I'm wondering about the significance of the phospholipid bilayer being a two-dimensional fluid.
I also found that thetwo-dimensional fluids have limited degrees of freedom.
My question is the following: if you can please explain two-dimensional fluid, please explain the/a/any proximate cause for why the fluid is two-dimensional as opposed to 1 or 3 dimensional.
I'm guessing that based on the powerpoint I found that the limited freedom of movement is optimal for the purposes of the phospholipid bilayer in, let's say, a human brain cell, as having too much freedom in a 3-dimensional fluid would be bad in some way (break apart???), or a 1 dimensional fluid would be bad since fluidity is important for the addition or removal of membrane proteins.
Sincerely, Carlton III
Edit:
I realized after reading The fluid-mosaic model (Singer and Nicholson, 1972) and Revisiting the fluid mosaic model of membrane structure, I realized that I did not have a basic understanding of the thermodynamic principles espoused in Singer’s article.
So, after combing the internet, I found an essay by Erwin Schrodinger titled “What is Life.” I’ve been reading, and this passage seemed relevant to my question about the significance of the phospholipid bilayer.
“PHYSICAL LAWS REST ON ATOMIC STATISTICS AND ARE THEREFORE ONLY APPROXIMATE And why could all this not be fulfilled in the case of an organism composed of a moderate number of atoms only and sensitive already to the impact of one or a few atoms only?

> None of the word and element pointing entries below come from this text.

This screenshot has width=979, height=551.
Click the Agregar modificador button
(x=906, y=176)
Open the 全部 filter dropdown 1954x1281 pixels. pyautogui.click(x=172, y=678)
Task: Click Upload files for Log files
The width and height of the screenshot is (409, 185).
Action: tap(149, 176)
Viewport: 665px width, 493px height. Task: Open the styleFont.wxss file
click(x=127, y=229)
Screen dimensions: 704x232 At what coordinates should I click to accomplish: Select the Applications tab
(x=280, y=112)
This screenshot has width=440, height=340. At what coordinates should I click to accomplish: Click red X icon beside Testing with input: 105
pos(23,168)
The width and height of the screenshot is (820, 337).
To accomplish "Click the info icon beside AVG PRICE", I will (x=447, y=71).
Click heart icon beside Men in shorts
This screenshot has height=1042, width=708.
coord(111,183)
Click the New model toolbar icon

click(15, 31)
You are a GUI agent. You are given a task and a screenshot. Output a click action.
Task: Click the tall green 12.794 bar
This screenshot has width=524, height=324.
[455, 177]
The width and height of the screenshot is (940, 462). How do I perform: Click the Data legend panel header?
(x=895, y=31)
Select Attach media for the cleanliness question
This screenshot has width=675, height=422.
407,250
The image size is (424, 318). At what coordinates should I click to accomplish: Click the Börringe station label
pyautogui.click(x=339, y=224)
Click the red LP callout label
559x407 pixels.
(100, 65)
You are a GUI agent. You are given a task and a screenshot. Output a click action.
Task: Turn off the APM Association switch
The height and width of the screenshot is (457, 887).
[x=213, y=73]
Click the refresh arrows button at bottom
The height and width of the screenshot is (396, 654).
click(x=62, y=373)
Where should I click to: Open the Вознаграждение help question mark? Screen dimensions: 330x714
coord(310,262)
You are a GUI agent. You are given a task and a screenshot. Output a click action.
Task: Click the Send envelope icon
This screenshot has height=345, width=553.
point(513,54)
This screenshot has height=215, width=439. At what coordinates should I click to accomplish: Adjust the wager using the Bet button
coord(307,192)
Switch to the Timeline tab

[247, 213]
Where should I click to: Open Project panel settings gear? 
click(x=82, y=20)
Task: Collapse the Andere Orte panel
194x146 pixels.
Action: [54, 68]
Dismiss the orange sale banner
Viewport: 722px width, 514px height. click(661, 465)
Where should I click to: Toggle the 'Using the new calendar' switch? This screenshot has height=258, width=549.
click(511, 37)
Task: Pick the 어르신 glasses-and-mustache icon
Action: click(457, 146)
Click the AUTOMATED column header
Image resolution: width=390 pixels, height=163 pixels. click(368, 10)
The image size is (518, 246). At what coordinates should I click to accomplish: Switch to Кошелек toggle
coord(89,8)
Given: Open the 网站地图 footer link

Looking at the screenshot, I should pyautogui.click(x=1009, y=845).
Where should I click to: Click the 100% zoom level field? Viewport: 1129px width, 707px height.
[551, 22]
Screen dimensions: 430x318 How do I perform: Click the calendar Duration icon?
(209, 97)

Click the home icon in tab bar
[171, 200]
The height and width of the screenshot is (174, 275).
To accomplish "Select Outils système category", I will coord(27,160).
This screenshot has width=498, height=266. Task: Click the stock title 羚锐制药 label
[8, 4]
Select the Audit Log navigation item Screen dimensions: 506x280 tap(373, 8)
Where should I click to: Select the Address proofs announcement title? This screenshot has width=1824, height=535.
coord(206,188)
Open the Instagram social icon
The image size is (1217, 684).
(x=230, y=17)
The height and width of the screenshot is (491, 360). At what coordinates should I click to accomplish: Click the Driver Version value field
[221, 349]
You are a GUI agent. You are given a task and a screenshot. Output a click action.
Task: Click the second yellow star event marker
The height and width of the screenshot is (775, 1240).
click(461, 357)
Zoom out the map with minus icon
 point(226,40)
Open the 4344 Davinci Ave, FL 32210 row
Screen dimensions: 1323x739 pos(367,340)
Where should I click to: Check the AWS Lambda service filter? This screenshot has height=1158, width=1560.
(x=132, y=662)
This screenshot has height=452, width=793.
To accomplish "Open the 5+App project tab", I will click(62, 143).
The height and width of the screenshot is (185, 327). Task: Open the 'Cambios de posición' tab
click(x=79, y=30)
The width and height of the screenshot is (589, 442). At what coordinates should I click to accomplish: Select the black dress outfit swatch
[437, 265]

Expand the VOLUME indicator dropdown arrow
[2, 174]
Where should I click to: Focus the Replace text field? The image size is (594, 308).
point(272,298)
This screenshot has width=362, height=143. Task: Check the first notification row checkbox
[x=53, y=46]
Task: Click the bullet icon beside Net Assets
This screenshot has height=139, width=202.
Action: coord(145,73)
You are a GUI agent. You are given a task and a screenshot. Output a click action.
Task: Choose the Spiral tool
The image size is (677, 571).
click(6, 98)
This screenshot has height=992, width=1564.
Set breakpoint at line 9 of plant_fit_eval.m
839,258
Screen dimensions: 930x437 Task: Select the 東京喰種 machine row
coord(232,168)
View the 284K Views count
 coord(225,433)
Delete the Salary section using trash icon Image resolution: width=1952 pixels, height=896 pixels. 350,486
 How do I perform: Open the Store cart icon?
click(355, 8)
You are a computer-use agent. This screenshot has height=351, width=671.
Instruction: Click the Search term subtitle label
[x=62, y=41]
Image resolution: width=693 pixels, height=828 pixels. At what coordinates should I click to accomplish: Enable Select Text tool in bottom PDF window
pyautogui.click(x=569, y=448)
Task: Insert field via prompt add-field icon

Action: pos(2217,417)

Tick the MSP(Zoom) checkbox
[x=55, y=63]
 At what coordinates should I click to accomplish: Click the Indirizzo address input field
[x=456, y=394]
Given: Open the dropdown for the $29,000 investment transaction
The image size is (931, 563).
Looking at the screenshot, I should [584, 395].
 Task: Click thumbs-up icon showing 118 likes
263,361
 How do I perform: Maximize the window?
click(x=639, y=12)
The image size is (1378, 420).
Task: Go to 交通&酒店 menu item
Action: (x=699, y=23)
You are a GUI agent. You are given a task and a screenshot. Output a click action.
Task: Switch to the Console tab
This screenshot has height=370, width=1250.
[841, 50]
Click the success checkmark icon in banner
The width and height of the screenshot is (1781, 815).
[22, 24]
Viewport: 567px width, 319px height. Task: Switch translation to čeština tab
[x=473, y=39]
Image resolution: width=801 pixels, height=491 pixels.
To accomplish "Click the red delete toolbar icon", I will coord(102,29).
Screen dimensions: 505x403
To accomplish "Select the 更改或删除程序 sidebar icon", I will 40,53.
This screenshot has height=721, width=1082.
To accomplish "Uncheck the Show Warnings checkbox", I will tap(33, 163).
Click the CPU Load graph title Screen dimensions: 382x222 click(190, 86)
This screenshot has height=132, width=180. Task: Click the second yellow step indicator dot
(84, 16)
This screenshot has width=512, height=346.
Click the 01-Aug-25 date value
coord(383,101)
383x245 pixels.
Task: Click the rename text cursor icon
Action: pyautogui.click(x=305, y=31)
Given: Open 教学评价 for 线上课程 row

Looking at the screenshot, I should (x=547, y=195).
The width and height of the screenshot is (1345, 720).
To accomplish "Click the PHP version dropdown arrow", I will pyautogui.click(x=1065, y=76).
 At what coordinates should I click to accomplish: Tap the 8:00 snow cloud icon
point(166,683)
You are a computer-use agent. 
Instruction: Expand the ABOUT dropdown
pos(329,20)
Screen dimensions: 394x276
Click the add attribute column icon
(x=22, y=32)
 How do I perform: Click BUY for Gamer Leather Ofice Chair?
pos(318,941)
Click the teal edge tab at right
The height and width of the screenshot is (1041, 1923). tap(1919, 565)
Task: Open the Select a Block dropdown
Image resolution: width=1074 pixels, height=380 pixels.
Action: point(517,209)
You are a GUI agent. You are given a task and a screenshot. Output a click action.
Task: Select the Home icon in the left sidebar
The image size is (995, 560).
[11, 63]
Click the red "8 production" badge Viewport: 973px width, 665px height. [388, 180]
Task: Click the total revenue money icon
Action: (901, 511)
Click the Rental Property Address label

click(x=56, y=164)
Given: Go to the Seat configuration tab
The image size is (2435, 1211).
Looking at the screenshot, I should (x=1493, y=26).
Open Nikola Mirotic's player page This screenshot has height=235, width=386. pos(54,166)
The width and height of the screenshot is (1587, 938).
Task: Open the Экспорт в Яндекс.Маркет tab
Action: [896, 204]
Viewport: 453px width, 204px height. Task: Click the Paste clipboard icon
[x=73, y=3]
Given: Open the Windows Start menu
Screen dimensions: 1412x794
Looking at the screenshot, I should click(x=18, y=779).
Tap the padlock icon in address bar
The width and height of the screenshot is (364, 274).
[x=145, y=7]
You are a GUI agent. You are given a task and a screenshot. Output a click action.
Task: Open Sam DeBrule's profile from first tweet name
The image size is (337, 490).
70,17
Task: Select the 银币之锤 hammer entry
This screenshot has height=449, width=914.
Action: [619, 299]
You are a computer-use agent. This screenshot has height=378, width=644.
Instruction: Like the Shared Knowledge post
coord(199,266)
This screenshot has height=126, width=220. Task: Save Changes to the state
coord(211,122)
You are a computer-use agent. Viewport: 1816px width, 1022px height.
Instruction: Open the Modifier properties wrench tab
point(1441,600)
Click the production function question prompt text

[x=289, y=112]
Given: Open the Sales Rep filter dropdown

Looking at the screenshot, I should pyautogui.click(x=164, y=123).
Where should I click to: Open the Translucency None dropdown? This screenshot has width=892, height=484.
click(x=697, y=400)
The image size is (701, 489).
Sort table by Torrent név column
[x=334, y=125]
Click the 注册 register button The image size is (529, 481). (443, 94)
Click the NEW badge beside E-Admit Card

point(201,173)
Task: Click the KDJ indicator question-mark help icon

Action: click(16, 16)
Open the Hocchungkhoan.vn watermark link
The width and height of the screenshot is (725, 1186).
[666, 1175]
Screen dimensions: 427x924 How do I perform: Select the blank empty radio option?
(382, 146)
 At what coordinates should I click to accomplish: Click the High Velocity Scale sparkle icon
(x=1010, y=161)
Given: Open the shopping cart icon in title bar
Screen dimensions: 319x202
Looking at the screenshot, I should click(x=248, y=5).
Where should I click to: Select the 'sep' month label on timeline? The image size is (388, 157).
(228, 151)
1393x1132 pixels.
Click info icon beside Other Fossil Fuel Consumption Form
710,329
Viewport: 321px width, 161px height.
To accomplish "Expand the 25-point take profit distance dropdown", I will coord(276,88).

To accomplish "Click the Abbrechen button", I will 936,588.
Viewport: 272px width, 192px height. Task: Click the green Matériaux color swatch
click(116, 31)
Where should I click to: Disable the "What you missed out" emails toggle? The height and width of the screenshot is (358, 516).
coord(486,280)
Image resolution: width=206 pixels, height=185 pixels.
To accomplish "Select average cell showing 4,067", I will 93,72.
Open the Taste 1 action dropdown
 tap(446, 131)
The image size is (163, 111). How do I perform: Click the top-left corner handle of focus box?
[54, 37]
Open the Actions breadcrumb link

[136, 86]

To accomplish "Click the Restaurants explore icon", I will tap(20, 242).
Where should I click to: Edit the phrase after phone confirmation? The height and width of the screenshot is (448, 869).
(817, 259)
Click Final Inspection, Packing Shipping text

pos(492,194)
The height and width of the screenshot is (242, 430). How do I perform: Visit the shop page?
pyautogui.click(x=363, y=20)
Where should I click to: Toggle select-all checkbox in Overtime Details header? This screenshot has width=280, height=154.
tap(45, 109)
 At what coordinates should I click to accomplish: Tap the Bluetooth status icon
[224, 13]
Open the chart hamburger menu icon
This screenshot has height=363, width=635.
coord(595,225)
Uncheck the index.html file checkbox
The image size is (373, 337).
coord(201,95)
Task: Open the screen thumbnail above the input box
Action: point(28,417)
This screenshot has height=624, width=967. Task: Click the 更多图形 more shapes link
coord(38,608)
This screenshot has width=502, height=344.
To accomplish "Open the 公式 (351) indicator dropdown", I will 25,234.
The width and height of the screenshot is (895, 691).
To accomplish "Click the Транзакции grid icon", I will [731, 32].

Because we know all atoms to perform all the time a completely disorderly heat motion, which, so to speak, opposes itself to their orderly behaviour and does not allow the events that happen between a small number of atoms to enrol themselves according to any recognizable laws. Only in the co- operation of an enormously large number of atoms do statistical laws begin to operate and control the behaviour of these assemblies with an accuracy increasing as the number of atoms involved increases.” —Schrodinger
It was here that I realized that a higher number of atoms allowed not only for statistical laws to control the behavior of the assemblies, but that the higher amount of smaller parts created a recognizable pattern that conforms to the laws of statistics.
At first glance, It doesn’t matter how large or small the parts are, what matters is how they compose a larger whole due to their behavior, and the behavior is determined by their properties.
Maybe atoms are the “smallest” parts because less surface area allows for more powerful and simple properties. And in relation to biology, more complexity is added to the larger “wholes” that are made of smaller parts.
A single Atom is simpler than a single cell by virtue of cells being comprised of many atoms.
Another thing Schrodinger wrote is this:
“ An entire newcomer should not expect to obtain from the following few pages a full understanding and appreciation of the subject, which is associated with the illustrious names of Ludwig Boltzmann and Willard Gibbs and treated in textbooks under the name of 'statistical thermodynamics'. If you fill an oblong quartz tube with oxygen gas and put it into a magnetic field, you find that the gas is magnetized. The magnetization is due to the fact that the oxygen molecules are little magnets and tend to orientate themselves parallel to the field, like a compass needle. But you must not think that they actually all turn parallel. For if you double the field, you get double the magnetization in your oxygen body, and that proportionality goes on to extremely high field strengths, the magnetization increasing at the rate of the field you apply. This is a particularly clear example of a purely statistical law. The orientation the field tends to produce is continually counteracted by the heat motion, which works for random orientation. The effect of this striving is, actually, only a small preference for acute over obtuse angles between the dipole axes and the field. Though the single atoms change their orientation incessantly, they produce on the average (owing to their enormous number) a constant small preponderance of orientation in the direction of the field and proportional to it. This ingenious explanation is due to the French physicist P. Langevin. It can be checked in the following way. If the observed weak magnetization is really the outcome of rival tendencies, namely, the magnetic field, which aims at combing all the molecules parallel, and the heat motion, which makes for random orientation, then it ought to be possible to increase the magnetization by weakening the heat motion, that is to say, by lowering the temperature, instead of reinforcing the field” —Schrodinger
By lowering the temperature, you lower the environment’s resistance to the behavior of the assembly of oxygen. By doubling the environment, you double the behavior of the assembly of oxygen.
Likewise, maybe, through optimal conditions and or more and more atoms, you are able to increase the output of the behavior that is controlled by statistical laws.
Finally, maybe, the phospholipid bilayer is but one step towards a more complex system. From atoms to molecules, to a whole cell... and optimal conditions or more atoms increase the likelihood of life, from the simplest to the most complex.
Of course, I have no idea what kind of conditions would allow a transition from let’s say a fish to a reptile.
Edit2: So basically, the bilayer being a two dimensional fluid is a function of the distinct parts of the bilayer conforming to statistical laws to create a more complex system by necessity.